Name Direction Description
qp in QP that was returned from ibv_create_qp()
gid in Multicast GID that the QP will be attached to
lid in Multicast LID that the QP will be attached to

Return Values

Value Description
0 On success
errno On failure
EINVAL Invalid gid (not multicast GID) or qp isn't an UD QP
ENOMEM Not enough resources to complete this operation
ENOSYS Multicast groups aren't supported by this device

Examples

Attach a QP to a multicast group and detach it:

struct ibv_qp *qp; /* A pointer to a QP that was created before */
union ibv_gid mgid;
uint16_t mlid;
 
/* need to initialize the value of mgid and mlid according to value from the SA */
mgid.raw = {255,1,0,0,0,2,201,133,0,0,0,0,0,0,0,0};
mlid = 0xc001;
 
if (ibv_attach_mcast(qp, &mgid, mlid)) {
	fprintf(stderr, "Error, ibv_attach_mcast() failed\n");
	return -1;
}
 
if (ibv_detach_mcast(qp, &mgid, mlid)) {
	fprintf(stderr, "Error, ibv_detach_mcast() failed\n");
	return -1;
}

FAQs

Can I attach any QP to a multicast group?

No. Only Unreliable Datagram QPs can be attached to multicast groups.

How do I get the value for gid and lid?

One should get those values from the SA.

I called ibv_attach_mcast() and I didn't get multicast messages. Why?

ibv_attach_mcast() configure the RDMA device (locally) to duplicate every incoming multicast message. However, the RDMA device won't get multicast messages from the fabric if it won't be configured by the Subnet Manager. One should send join request for the multicast group to the SA.

How can I send join request for a multicast group to the SA?

One can do this by using the library rdmacm.

Can I attach one QP to the same multicast group more than once?

Yes, doing this will pass. However, only one multicast message will be duplicated to this QP.

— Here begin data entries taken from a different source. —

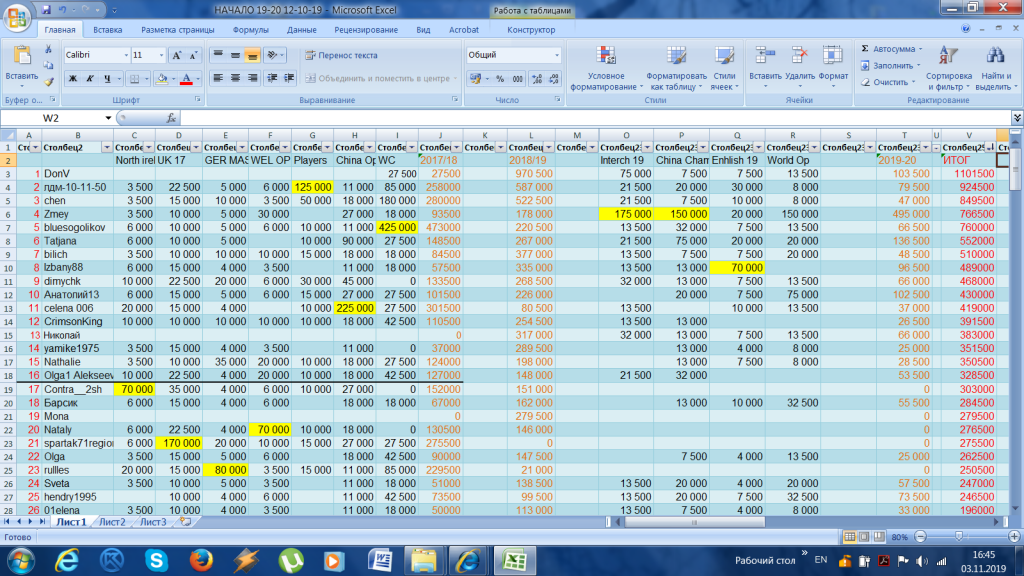Click the Format Painter brush icon
1024x576 pixels.
48,82
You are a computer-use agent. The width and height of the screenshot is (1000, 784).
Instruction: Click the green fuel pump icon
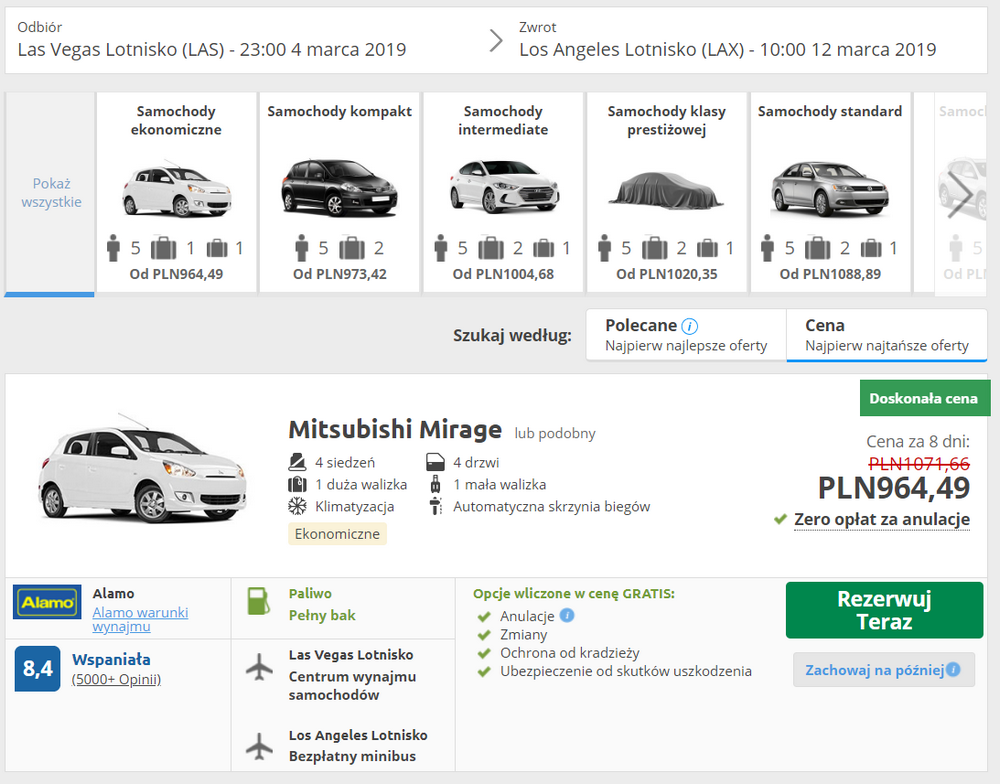point(259,603)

Can I attach the same QP to more than one multicast groups?

Yes, you can.

Share Our Posts

Share this post through social bookmarks.

  • Delicious
  • Digg
  • Newsvine
  • RSS
  • StumbleUpon
  • Technorati

Comments

Tell us what do you think.

  1. Lluis says: December 2, 2014

    I noticed that in multicast QPs, sometimes the node sending a message receives a copy of it and sometimes not. What does define whether nodes get a copy of their own messages or not?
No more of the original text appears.